§ EXERCISE INSTRUCTIONS:
Please restate, word for word, the lines below that begin at the one with "Screen dimensions: 1647x1029" and end at the one with "You are a computer-use agent. 1059x596". Leave out all other lines.

§ RECORDS SUPPLIED:
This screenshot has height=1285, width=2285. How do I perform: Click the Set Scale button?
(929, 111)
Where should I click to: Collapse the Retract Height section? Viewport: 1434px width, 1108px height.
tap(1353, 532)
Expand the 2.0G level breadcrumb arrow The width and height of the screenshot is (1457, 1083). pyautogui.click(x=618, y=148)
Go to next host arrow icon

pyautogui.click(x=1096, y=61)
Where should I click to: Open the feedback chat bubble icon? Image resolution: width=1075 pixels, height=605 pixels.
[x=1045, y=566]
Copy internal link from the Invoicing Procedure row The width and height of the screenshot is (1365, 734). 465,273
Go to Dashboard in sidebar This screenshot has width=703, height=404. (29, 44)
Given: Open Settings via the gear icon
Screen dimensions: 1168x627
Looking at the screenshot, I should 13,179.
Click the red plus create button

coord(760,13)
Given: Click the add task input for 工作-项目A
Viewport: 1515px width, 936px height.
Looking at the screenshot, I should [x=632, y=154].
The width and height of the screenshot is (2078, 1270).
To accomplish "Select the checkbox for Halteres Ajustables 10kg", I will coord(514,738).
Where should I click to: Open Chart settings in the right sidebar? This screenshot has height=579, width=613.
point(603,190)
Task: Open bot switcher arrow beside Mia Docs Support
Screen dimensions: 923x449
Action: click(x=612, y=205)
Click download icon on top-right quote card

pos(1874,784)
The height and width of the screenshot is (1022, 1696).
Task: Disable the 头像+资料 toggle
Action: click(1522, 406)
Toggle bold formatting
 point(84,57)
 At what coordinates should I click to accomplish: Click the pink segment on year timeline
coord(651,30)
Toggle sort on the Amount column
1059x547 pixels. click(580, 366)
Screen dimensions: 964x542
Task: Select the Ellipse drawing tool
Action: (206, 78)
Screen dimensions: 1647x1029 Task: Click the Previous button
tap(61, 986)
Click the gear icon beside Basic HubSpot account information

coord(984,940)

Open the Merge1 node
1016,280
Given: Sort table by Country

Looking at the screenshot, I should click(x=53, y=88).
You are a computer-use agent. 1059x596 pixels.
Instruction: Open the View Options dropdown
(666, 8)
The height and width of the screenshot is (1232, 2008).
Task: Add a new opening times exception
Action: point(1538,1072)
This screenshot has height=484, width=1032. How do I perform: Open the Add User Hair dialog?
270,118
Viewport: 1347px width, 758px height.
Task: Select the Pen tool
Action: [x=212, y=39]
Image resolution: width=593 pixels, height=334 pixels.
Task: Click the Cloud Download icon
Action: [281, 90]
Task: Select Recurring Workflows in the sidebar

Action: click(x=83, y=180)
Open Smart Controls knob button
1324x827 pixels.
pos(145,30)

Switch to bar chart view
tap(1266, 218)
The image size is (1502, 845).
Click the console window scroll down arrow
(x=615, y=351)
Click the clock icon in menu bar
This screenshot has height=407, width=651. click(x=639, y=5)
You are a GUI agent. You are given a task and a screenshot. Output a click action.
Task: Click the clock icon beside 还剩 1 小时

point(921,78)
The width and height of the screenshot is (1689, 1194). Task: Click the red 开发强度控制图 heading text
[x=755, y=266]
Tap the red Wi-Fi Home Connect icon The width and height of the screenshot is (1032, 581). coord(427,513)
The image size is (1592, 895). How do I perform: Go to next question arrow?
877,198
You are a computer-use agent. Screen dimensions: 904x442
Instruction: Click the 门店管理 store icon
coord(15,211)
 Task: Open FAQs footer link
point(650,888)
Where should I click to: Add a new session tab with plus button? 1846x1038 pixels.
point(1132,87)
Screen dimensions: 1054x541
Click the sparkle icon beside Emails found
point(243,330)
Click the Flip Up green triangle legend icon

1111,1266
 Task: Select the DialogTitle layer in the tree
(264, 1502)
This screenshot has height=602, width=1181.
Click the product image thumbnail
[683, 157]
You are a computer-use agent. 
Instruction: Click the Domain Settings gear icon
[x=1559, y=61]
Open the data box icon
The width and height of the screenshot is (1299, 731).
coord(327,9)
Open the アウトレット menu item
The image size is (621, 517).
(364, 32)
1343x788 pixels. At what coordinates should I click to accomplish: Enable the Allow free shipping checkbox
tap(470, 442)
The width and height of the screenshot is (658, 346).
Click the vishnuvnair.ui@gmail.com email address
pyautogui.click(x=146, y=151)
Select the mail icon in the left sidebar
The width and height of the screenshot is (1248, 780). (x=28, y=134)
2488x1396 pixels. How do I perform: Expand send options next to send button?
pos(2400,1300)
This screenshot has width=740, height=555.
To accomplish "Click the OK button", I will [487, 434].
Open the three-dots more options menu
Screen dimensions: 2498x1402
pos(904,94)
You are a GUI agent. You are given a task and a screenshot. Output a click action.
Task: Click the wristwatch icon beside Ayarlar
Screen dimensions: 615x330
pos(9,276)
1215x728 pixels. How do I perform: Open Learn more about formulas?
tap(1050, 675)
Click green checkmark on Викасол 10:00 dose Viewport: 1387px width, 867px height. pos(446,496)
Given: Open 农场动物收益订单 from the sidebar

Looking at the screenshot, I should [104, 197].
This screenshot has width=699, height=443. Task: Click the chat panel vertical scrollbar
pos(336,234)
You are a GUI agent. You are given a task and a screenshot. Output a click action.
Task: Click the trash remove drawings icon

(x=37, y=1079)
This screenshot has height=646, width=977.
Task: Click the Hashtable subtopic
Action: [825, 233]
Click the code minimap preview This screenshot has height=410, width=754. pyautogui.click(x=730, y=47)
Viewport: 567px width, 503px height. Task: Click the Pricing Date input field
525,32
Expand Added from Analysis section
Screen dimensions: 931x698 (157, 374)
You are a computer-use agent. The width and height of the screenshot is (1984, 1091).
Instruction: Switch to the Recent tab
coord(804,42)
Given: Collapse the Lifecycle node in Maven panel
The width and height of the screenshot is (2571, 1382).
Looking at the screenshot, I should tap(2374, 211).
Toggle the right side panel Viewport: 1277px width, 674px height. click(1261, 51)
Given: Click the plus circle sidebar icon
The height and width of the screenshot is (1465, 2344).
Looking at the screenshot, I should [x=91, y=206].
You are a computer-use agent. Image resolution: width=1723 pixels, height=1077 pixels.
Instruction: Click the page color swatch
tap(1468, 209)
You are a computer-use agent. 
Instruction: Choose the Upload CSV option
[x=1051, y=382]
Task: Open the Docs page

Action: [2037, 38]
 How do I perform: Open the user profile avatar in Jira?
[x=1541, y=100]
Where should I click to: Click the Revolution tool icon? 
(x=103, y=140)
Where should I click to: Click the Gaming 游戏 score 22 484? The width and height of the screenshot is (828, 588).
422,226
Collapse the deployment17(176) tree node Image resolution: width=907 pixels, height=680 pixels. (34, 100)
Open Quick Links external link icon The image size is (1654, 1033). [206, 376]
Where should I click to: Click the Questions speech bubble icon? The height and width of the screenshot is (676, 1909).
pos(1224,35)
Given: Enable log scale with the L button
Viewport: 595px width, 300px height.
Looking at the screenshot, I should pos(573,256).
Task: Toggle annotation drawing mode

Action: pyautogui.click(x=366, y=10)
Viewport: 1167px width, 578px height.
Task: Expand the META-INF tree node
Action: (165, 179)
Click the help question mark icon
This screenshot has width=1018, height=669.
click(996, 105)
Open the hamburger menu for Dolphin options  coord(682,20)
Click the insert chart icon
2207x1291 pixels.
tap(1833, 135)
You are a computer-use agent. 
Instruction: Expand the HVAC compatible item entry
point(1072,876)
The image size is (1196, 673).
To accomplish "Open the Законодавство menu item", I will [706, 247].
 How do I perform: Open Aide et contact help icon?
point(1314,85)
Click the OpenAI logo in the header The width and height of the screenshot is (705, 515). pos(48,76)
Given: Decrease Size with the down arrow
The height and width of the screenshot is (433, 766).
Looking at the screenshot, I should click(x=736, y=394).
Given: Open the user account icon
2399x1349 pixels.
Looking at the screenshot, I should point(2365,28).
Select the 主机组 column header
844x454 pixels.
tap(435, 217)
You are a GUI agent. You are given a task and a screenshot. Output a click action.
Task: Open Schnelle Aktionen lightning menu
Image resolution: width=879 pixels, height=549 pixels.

§ ANSWER SPACE:
Screen dimensions: 1647x1029 Task: Click the Previous button
tap(61, 986)
Click the gear icon beside Basic HubSpot account information

coord(984,940)

Open the Merge1 node
1016,280
Given: Sort table by Country

Looking at the screenshot, I should click(x=53, y=88).
You are a computer-use agent. 1059x596 pixels.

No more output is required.